Association between pain episodes and high amplitude propagated pressure waves in patients with irritable bowel syndrome

Am J Gastroenterol. 2003 Aug;98(8):1838-43. doi: 10.1111/j.1572-0241.2003.07541.x.


Objectives: In the pathogenesis of irritable bowel syndrome (IBS), both increased visceral sensitivity and altered colonic motility seem to play a role. The aim of this study was to quantify the temporal relationship between pain episodes and the occurrence of high amplitude propagated pressure waves (HAPPWs).

Methods: A total of 11 IBS patients with the nonconstipation predominant pattern of IBS and 10 sex- and age-matched healthy volunteers were studied. On day 1, a solid state manometric catheter was positioned in the left colon and connected to a data logger. The subjects then went home. Thereafter they pressed a button on the data logger at the beginning and end of each pain episode. The 24-h manometric signal recorded on day 2 was divided into consecutive 5-min periods. These periods were evaluated for the occurrence of pain and HAPPWs. Fisher's exact test was applied to calculate the probability that HAPPWs and pain episodes were unrelated. The symptom association probability (SAP) was calculated as (1.0 - P) x 100%. A SAP of >95% was considered to indicate that the observed association did not occur by chance.

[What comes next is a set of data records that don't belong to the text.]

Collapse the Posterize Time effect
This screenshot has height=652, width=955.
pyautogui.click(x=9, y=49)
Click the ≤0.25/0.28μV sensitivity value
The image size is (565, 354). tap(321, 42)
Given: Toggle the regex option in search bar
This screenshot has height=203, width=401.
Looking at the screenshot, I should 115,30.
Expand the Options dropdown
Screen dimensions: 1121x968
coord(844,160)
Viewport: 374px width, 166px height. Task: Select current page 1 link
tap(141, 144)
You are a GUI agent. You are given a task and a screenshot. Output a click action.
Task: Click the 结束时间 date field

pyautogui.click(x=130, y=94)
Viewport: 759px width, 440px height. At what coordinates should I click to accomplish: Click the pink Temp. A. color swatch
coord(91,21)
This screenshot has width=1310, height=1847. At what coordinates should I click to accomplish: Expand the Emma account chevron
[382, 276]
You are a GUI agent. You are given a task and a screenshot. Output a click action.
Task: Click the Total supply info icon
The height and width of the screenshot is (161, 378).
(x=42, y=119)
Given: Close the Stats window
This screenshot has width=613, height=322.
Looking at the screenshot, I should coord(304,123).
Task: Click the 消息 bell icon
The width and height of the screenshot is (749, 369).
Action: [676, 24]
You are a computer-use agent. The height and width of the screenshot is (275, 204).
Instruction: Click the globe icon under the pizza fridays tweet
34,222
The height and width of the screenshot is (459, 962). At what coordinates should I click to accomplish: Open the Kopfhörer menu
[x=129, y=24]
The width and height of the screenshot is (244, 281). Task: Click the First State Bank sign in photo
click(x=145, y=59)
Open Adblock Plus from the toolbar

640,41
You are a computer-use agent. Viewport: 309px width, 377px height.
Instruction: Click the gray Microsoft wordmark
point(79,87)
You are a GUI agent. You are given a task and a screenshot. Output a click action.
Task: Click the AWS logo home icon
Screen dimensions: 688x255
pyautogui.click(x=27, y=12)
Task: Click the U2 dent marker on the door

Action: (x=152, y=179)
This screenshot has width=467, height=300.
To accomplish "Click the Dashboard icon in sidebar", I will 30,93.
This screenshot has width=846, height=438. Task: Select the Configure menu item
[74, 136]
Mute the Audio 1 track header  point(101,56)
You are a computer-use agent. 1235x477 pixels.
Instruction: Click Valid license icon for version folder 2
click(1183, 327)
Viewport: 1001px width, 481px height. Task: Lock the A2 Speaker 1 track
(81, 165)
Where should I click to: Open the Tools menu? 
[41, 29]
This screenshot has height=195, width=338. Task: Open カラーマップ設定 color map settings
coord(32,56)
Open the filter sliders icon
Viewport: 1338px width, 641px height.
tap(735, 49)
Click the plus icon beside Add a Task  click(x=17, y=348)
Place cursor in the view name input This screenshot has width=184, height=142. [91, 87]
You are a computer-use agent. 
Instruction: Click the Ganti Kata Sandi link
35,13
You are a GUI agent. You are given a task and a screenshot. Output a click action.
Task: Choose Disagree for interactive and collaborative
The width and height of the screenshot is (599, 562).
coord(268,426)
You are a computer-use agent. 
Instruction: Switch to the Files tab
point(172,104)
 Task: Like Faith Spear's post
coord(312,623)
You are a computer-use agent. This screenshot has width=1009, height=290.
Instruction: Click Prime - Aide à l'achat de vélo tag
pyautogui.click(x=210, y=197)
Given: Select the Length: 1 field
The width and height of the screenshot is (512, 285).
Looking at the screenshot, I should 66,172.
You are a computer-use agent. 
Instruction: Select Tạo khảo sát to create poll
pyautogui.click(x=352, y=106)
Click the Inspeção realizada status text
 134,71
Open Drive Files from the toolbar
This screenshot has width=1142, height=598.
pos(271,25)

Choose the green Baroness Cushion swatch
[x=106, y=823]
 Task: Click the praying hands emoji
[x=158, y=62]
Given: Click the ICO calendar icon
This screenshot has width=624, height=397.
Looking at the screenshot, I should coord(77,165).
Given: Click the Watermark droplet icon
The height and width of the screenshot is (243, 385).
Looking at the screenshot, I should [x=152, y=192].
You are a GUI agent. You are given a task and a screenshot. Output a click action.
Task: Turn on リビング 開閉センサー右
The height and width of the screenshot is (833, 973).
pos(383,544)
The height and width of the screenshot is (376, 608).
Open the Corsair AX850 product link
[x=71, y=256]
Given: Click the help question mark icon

Results: In four of seven patients with pain on day 2, the SAP was >95%. HAPPWs that were related to pain originated at a more proximal level (p = 0.026) and occurred earlier (p = 0.007) than HAPPWs that were not related to pain. The duration of a pain period was correlated with the number of pain-related HAPPWs in that period (r = 0.906, p = 0.013). Two of the 10 healthy subjects experienced pain, and these pain episodes were not associated with HAPPWs.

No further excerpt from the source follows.